Game of SharesGithub
I was in my 2nd year of engineering degree when I had this idea:
A gamified Share Market Simulator, to learn the basics of the share market.
Looking back, it was more of an enjoyable betting game on virtual stocks, than something that would teach you much about the stock market. But it was something that introduced me to the joy of building products!
I had already built an app using the LAMP stack before in the project Bookshare. I used the same tech stack again, and tried not to make the same mistakes I had made in the previous one.
These were the features of the app:
- Users can create accounts to compete with other people
- A number of stocks(not real) whose value keeps fluctuating based on an algorithm
- Visual representation of the whole history of the stock prices through graphs
- Users are given some virtual money when they create an account
- Users can buy/sell stocks
- A Leader Board was created to increase competitiveness amongst users
- Each user's profile was publicly discoverable with his current valuation
These were some stats for the app:
- 300+ active users
- 12000+ total transactions
- 100+ users opened the app daily for over a month
- Most active users opened the app 20+ times in a day to keep track of changing stock prices (There was no proper analytics enabled on the website, I approximated these values from the database entries)
The reason I loved working on this app is how it evolved over time.
Initially I had published a very basic version of it, and marketed it to the students in the college. A few people started using it and gave some feedback. I kept making changes according to the feedback.
The turning point was when I launched the Leader Board system, where people could see the top performing users, along with their own rank. This caught interest in a group of friends who started competing amongst themselves and then it went viral in their class with 100+ people playing it.
But how was the code?
The code was not very maintainable.
Although it was somewhat better than my previous project Bookshare, it was still full of bad practices.
You can find the Github repo here.
For the good parts, it did have some modularity.

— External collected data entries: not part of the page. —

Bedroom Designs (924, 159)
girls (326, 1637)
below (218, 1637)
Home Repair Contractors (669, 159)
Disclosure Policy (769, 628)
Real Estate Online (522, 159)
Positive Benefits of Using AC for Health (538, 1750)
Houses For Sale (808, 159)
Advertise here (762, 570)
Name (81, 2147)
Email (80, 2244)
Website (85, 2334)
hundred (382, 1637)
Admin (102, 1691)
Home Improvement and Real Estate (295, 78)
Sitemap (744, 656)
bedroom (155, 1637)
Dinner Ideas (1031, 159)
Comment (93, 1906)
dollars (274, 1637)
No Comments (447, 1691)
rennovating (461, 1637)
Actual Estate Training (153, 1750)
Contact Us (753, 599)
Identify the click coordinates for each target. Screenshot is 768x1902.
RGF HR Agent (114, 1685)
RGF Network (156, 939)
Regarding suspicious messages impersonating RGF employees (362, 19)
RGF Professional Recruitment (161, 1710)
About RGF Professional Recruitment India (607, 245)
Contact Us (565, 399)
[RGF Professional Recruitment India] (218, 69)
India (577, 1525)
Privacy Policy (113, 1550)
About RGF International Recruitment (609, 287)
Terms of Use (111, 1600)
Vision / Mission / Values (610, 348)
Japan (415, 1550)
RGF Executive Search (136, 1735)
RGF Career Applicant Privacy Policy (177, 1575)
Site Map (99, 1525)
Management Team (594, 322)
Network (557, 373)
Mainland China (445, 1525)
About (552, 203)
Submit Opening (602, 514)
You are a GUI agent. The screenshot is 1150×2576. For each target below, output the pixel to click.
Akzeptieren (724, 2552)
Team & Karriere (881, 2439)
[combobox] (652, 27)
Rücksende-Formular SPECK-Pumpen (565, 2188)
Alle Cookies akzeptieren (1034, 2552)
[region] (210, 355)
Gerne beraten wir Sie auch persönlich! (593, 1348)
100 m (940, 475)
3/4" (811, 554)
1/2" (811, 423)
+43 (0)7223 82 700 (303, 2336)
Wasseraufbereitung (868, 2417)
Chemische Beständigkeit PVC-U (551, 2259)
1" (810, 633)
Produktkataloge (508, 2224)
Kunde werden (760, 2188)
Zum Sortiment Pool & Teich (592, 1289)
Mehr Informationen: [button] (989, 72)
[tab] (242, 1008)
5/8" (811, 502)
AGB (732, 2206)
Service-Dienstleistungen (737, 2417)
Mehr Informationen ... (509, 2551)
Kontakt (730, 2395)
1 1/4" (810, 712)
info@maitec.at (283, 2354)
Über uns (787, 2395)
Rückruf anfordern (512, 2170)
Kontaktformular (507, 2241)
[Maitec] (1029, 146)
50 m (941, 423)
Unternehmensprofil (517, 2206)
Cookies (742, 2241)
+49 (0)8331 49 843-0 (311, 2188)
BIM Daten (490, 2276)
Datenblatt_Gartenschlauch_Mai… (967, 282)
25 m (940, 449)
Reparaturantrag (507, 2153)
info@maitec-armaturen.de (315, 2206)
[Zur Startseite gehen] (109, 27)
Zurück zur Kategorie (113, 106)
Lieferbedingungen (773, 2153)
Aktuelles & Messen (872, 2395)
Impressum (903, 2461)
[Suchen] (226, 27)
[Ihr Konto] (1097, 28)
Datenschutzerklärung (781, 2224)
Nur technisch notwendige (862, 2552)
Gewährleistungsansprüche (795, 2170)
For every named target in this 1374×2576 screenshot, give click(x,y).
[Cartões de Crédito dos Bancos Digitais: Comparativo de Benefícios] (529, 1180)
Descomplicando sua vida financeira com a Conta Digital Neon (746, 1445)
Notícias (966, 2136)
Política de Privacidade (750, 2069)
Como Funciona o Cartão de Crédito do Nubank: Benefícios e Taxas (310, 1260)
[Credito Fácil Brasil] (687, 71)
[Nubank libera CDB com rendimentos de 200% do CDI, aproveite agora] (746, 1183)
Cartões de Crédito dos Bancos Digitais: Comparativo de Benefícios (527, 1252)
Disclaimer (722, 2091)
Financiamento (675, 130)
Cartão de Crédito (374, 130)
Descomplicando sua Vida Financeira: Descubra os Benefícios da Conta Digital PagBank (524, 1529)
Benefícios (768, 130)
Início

I did create some classes to follow object oriented design.
But this is why the code was bad:
- No separation of Views and the logic
- The business logic was spread across multiple places
- Very inefficient database queries
- No caching, every request hit the database
- Direct database queries in random places across PHP files
- No way to track changes in database structure
- It probably has some SQL injection security issues (had not even checked!)
- No error monitoring for the deployed app
- Deployed on a free shared hosting platform(Hostinger), deploying changes was a lot of manual work
- The shared hosting exhausted its daily limits multiple times, and just stopped working
Like any addictive game, people slowly stopped using it after some time, and I stopped maintaining it. After Hostinger stopped their free service, it went offline.
Learned lots from it. Game of Shares introduced me to the joy of building products!